**TASK TO COMPLETE:** Filter the data below, keeping only lines that contain "monitor".

**PROVIDED DATA:**
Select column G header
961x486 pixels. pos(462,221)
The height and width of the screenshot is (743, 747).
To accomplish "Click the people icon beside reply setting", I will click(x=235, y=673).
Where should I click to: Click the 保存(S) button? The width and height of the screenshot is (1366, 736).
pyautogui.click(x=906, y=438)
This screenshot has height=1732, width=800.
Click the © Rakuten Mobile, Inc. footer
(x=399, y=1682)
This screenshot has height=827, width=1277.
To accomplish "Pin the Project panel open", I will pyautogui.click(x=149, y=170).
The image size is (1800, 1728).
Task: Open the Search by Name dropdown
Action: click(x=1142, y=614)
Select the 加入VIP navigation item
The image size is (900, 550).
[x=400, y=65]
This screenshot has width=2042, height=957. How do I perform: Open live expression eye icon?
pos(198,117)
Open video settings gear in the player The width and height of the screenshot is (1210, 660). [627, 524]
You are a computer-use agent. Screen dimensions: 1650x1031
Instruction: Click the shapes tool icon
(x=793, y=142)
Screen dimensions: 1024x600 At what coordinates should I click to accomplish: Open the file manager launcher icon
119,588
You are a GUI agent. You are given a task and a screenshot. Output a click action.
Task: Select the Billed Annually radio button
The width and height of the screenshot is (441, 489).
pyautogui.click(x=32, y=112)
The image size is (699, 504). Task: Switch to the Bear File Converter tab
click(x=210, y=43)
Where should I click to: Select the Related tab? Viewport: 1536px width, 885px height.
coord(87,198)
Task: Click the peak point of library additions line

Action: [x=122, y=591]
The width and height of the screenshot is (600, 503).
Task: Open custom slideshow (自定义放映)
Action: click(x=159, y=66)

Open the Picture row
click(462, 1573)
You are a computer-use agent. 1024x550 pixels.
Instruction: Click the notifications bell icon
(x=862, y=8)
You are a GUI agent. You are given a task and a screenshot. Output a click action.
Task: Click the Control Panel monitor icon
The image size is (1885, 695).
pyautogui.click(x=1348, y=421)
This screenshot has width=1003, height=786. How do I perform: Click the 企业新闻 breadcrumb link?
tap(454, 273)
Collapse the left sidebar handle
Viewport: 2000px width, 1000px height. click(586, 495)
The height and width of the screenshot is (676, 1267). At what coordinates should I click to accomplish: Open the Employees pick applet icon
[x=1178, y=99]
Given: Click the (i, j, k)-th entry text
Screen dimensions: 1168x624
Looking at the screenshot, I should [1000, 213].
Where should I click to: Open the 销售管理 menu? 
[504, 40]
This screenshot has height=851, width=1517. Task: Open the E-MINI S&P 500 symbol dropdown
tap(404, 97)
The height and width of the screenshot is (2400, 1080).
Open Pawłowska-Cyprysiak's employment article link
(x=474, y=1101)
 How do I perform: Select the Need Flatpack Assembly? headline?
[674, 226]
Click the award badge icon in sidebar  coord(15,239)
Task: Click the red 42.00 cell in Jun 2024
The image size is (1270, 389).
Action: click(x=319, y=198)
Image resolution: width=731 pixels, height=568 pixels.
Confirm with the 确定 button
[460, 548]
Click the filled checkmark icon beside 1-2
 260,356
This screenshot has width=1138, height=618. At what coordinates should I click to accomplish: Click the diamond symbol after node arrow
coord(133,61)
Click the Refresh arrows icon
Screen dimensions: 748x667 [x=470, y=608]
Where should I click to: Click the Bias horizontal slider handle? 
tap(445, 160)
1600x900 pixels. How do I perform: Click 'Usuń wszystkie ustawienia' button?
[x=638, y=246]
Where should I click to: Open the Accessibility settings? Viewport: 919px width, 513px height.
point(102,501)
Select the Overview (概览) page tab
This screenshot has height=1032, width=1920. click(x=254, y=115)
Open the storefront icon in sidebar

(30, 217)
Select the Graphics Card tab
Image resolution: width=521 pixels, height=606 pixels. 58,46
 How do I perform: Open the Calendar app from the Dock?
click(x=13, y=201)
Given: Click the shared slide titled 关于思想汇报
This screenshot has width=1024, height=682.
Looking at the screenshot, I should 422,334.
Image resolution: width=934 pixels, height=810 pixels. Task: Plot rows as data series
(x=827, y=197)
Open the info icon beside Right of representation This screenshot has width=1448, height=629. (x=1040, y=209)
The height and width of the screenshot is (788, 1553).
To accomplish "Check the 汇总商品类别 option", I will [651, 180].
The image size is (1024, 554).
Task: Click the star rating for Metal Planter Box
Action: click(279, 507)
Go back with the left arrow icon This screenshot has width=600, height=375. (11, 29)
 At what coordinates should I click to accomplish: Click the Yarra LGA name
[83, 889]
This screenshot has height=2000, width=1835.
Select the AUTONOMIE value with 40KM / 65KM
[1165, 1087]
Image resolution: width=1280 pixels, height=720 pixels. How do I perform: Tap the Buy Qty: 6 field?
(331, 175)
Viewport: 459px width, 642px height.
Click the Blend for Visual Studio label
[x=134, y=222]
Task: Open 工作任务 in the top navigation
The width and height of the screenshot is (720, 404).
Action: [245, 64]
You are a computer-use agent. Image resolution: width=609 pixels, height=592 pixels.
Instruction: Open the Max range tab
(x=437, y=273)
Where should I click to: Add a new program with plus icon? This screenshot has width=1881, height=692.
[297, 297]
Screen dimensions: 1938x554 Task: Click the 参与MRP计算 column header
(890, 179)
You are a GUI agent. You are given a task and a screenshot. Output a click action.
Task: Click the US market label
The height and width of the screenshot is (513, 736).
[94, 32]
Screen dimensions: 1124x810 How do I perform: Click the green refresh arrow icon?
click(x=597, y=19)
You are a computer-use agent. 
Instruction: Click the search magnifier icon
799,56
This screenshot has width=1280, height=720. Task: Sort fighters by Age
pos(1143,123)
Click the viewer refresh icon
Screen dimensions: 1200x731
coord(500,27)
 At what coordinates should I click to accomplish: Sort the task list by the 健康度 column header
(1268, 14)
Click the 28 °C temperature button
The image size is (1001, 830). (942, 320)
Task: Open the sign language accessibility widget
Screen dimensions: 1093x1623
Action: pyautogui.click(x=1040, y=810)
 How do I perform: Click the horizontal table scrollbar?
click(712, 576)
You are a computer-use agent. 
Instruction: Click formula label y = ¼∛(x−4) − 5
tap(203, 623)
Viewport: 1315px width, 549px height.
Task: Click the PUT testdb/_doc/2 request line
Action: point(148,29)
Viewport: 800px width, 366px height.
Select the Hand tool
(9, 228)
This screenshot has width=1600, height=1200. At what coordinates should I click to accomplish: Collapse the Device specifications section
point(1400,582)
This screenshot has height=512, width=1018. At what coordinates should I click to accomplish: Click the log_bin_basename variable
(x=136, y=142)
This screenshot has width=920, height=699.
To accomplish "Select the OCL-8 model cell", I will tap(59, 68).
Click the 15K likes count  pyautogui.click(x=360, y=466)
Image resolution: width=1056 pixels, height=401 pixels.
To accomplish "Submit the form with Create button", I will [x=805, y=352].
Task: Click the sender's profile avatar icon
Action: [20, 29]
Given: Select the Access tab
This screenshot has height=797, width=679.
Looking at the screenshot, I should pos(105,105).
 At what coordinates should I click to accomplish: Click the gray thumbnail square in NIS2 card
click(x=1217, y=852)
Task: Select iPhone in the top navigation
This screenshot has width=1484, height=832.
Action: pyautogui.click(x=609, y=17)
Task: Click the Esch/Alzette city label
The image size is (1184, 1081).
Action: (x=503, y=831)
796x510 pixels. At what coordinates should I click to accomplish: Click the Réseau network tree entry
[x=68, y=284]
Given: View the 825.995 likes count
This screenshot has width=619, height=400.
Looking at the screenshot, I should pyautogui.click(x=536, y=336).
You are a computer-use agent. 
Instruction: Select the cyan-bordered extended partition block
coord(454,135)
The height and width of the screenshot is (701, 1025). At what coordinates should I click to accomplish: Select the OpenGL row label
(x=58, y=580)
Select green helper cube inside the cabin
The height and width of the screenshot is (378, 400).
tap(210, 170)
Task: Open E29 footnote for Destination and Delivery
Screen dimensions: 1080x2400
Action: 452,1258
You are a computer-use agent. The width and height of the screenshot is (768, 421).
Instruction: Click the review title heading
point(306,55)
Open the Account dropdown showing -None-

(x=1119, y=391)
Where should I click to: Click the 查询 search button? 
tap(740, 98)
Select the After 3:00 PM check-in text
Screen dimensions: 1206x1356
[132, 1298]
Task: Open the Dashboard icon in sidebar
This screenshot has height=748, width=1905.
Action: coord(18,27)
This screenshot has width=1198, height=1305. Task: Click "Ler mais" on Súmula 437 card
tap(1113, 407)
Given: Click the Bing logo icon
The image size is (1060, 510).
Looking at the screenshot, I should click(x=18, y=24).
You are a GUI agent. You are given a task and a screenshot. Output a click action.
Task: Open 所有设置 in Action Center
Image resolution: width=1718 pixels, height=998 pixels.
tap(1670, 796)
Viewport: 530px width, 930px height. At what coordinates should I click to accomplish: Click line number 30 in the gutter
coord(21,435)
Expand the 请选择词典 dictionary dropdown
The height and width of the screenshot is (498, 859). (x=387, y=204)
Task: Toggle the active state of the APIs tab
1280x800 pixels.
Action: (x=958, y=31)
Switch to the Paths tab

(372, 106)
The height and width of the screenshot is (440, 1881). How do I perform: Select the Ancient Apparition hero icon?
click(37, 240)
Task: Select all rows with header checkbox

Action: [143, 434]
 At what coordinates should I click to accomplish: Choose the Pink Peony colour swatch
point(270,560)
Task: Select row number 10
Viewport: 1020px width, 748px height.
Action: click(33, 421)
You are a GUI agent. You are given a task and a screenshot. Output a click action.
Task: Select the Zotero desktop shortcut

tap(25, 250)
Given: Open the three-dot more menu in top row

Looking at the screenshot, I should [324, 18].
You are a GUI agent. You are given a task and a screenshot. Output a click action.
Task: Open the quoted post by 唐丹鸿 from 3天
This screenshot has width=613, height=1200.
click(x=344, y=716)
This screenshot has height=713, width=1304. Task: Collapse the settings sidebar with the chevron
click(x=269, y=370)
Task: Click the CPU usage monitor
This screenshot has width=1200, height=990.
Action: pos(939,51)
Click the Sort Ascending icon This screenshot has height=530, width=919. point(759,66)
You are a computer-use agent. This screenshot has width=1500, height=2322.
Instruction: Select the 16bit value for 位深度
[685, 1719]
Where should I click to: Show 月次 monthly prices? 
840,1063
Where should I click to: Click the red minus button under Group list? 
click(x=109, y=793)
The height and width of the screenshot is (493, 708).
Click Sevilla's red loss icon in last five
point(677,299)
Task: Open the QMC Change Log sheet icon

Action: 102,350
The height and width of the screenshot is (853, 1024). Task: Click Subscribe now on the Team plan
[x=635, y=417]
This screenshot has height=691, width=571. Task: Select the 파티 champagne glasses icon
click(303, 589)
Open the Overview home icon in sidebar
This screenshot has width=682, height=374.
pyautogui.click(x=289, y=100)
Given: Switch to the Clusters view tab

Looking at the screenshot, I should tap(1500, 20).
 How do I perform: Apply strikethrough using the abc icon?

**OUTPUT OF THE TASK:**
Task: Click the Control Panel monitor icon
Task: Click the CPU usage monitor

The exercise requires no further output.